EMPLOYERS WILL face higher labour costs, increased union power and more workplace regulation under Labor’s recently announced industrial relations policy, according to business groups
EMPLOYERS WILL face higher labour costs, increased union power and more workplace regulation under Labor’s recently announced industrial relations policy, according to business groups.
Michael Chaney, president of the Business Council of Australia, said the practical result of the ALP’s policy will be a two-tiered workplace relations system that will reduce the scope for flexibility, choice and incentive for the vast majority of employees.
“In turn, it is inevitable these added measures will create unnecessary complexity, confusion and increased costs for all businesses, large and small,” he said.
“In particular, despite recognising the need for flexibility in the workplace, only applying this to those earning more than $100,000 a year will, in effect, only benefit around 10 per cent of the Australian workforce.”
Chaney said the changes demonstrate the difficulties and unintended consequences of trying to retain some elements of the current system, while winding back many of its core features.
Heather Ridout, chief executive of the Australian Industry Group, was disappointed with Labor’s policy to abolish AWAs and said there would also be strong opposition to the slashing of the threshold for unfair dismissal claims.
“Companies will be very nervous that it will be a return to the bad old days despite assurances to the contrary,”she said.
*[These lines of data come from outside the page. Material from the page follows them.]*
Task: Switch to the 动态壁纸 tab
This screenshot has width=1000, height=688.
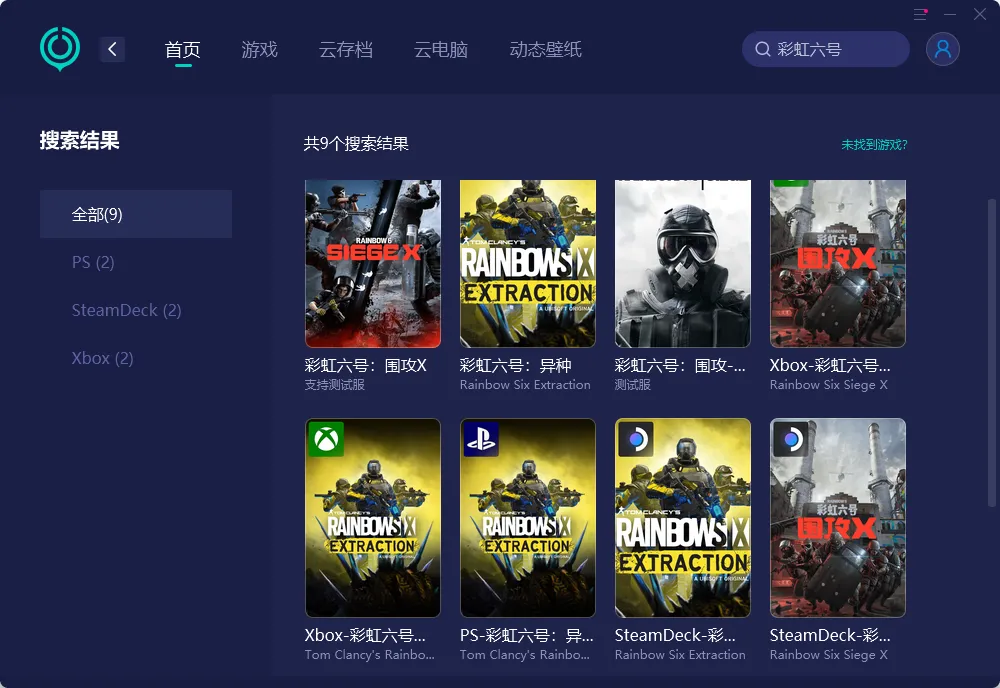Action: [x=545, y=49]
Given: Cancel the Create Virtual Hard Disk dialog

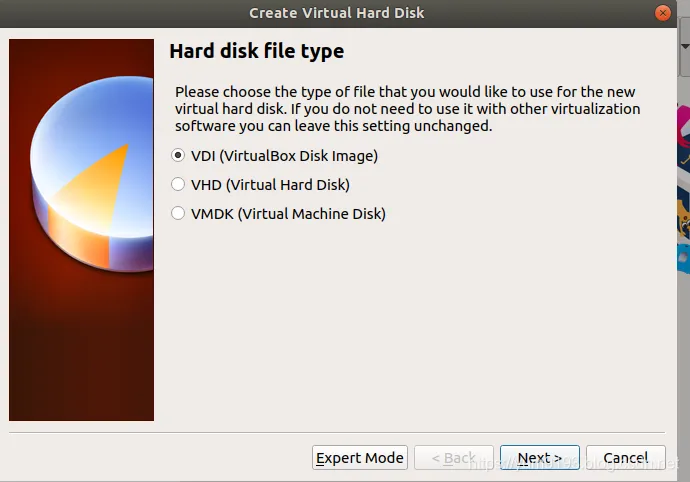Looking at the screenshot, I should pyautogui.click(x=626, y=458).
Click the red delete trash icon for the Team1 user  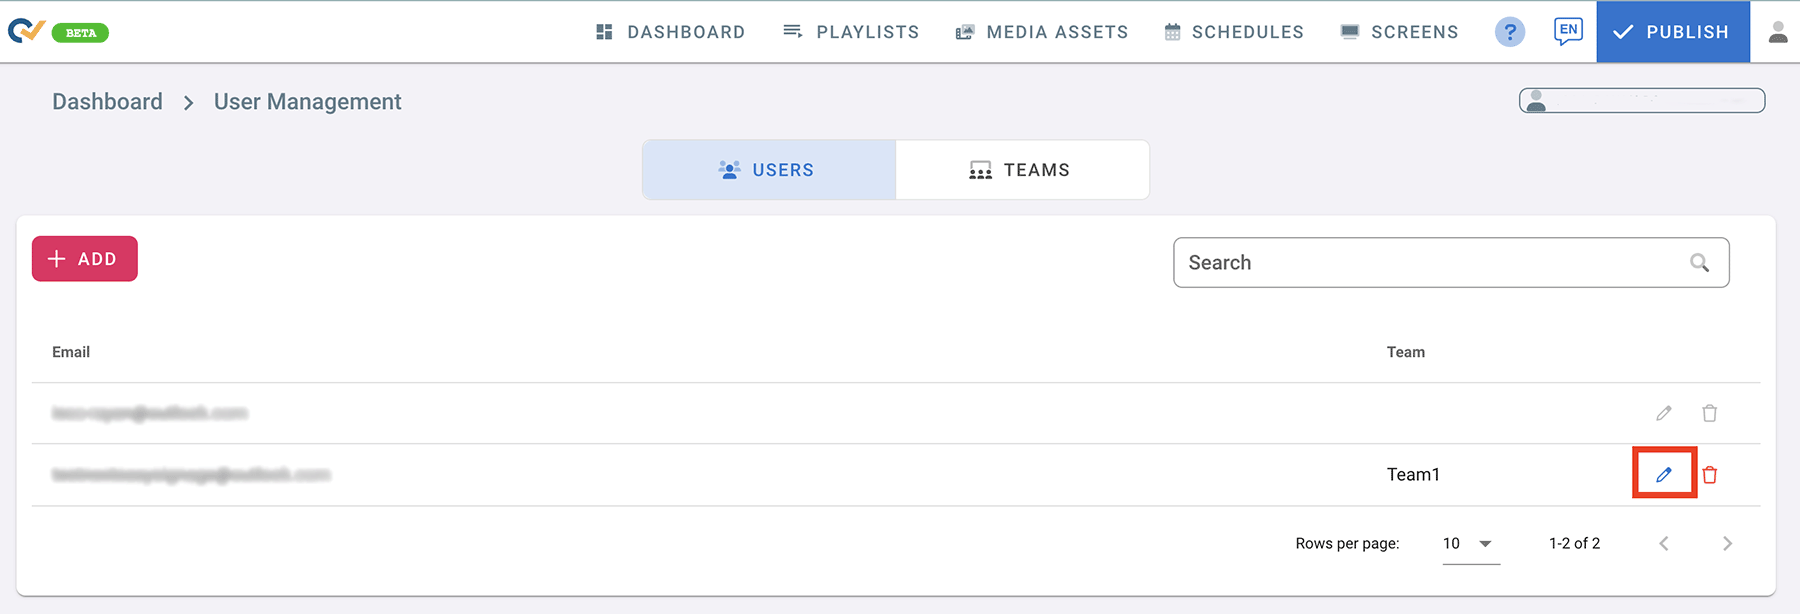coord(1710,475)
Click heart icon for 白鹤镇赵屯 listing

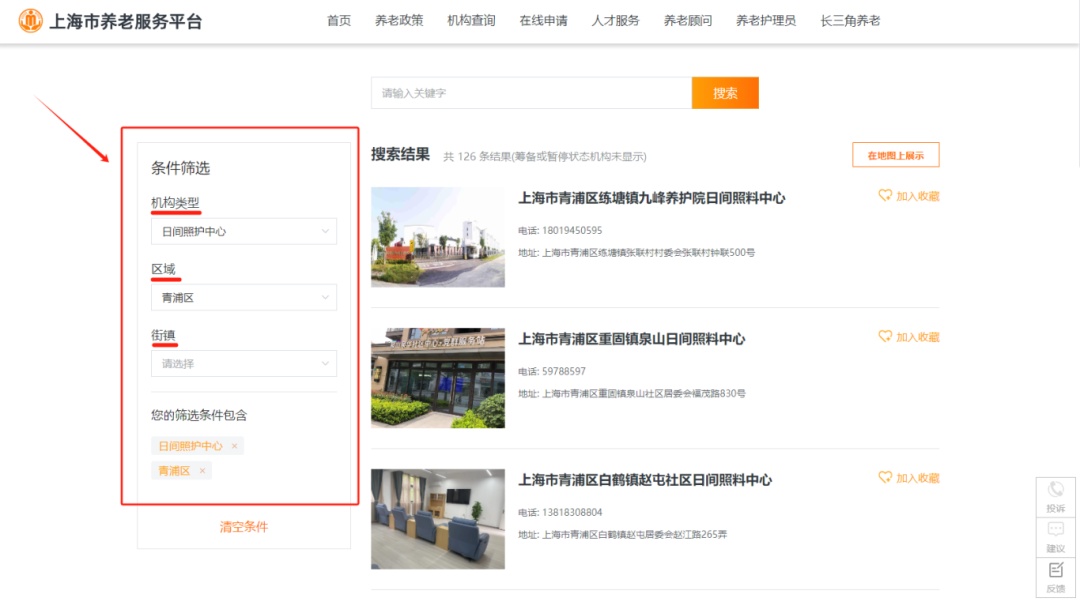tap(885, 478)
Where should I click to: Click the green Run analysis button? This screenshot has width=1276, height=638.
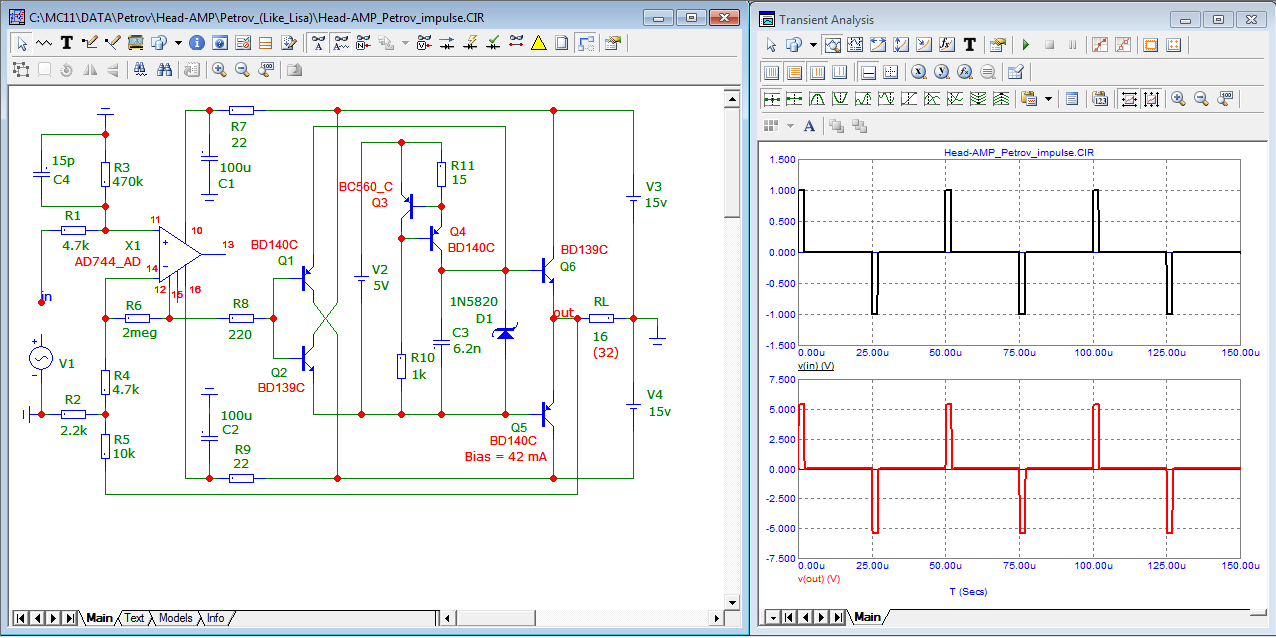[x=1025, y=45]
Ridout also questioned Labor’s ‘compulsory’ collective bargaining model, especially with regards to how compulsory collective bargaining is triggered, what good faith bargaining will look like, what can be bargained for and whether there will be compulsory arbitration.
“We have long held that Labor’s proposed collective bargaining system would overturn the successful existing bargaining regime which has been in place since the inception of the system,”she said.
Peter Hendy, chief executive of the Australian Chamber of Commerce and Industry (ACCI), was more aggressive in his criticism of Labor’s industrial relations policy, claiming it would add further red tape with more complexity over transition and implementation.
For example, Hendy said abolishing AWAs also abolishes current restrictions on union right of entry during the term of AWAs. Common law contracts may allow union entry for a wider range of purposes than was permitted under AWAs, he said.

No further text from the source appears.